When Federal Agencies Pick AI Vendors, They Are Buying Different Policy Interpretations

If you are an OpenAI employee, you had an unusual view from your office this March: protesters in robot masks holding a “NO WAR STOP AI” sign and urging employees to quit. The protest captured the most dramatic fear about AI and the Pentagon, the use of AI with autonomous weapons, in battlefield decisions, and surveillance of American citizens.

But most government uses of these tools are likely to look more mundane. Agencies may use AI to summarize long documents, compare proposals, review comments, flag compliance issues, or help staff make sense of complex policy texts. Those uses sound administrative, but they still matter. When an agency changes AI vendors, it may also change what the system notices, downplays, or misses.

Take the Biden administration’s Framework for Artificial Intelligence Diffusion, the sweeping rule governing which countries can access the most powerful American AI systems, revoked by the Trump administration. If you ask ChatGPT, Claude, and Grok what this policy is about, on its face, the three chatbots agree: it is a national security document. The differences appear when you ask a more demanding question, the kind a trained policy analyst would ask. When we gave each model a detailed analytical checklist, ChatGPT and Claude identified cybersecurity safeguards, compliance requirements, and audit mechanisms embedded in the document that shape how it functions in practice. Grok, presented with the same checklist, still saw an export control document primarily. The safety and oversight provisions were invisible.

The finding comes from a broader study that compared commercial LLMs against a rubric-calibrated policy analysis framework across five dimensions: national security, safety and security, civil and human rights, antitrust, and economic resilience. That does not mean each model has a permanent worldview. LLM outputs can vary with prompting, sampling settings, system instructions, and model updates. Our study does not prove whether a difference reflects pretraining data, fine-tuning, product design, system prompts, or ordinary run-to-run variation. Most likely, the variations reflect all the above. The narrower claim that under the same structured policy-analysis task, different models produced meaningfully different distributions of attention across policy dimensions remains important.

The study used 91 model policies, expert-informed rubrics, and computational validation, then tested the results against 883 additional AI governance documents. Commercial models received identical rubrics and prompt structures, and the pattern of concentrated versus distributed scoring held across both datasets. That consistency is what distinguishes systematic behavioral difference from prompt sensitivity or run-to-run variance.

The pattern held across the full dataset. Model choice shapes what a policy appears to be about. In nearly two-thirds of cases, Grok was far more likely to collapse a bill into one dominant category without identifying secondary policy dimensions. In statistical terms, Grok concentrates more than 70 percent of its analytical weight on a single policy dimension per bill. Over a third of the time, it assigned a single dimension more than 80 percent of the total weight. ChatGPT and Claude were more than twice as likely to recognize that a given policy pursues multiple goals at once.

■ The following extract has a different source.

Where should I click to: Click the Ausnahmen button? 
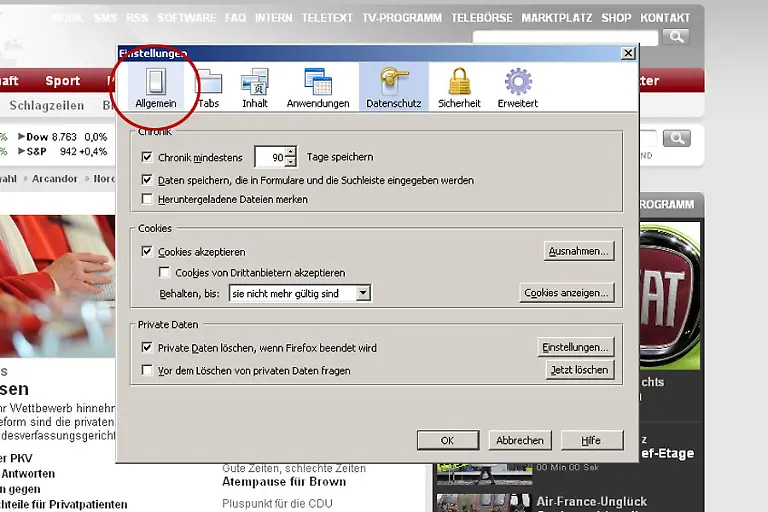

The same pattern appeared beyond US vendors: Two Chinese models, DeepSeek and Kimi, also tended to assign hard zeros to dimensions they treated as irrelevant, suggesting that model-to-model variation is not limited to one company or country. In this sense, the tested Chinese models behaved similarly to Grok.

The models’ behavioral signatures could also change over time as they get updated. The divergences we document today could narrow or, just as easily, deepen. That potential instability argues against treating any vendor as a solid analytical baseline and indicates that version updates within a single vendor's product can shift behavior. Besides vendor choice, agencies should invest in model version documentation and behavioral testing as part of the procurement process.

Protests like the one outside OpenAI’s offices may continue, even if in different forms and at different venues. They reflect a larger argument over how the Pentagon should use AI in high-stakes situations. That is an important debate. But for the many less dramatic government uses of these systems, there is a more practical, immediate lesson. Agencies should document which model they used, which version, how they are prompting it, and what validation, if any, was performed. For routine tasks, small differences may not matter. For policy analysis, enforcement, benefits, immigration, defense procurement, or other high-impact uses, they can.

As the government's use of AI increases, agencies should document what their AI systems are more likely to see and what they may miss.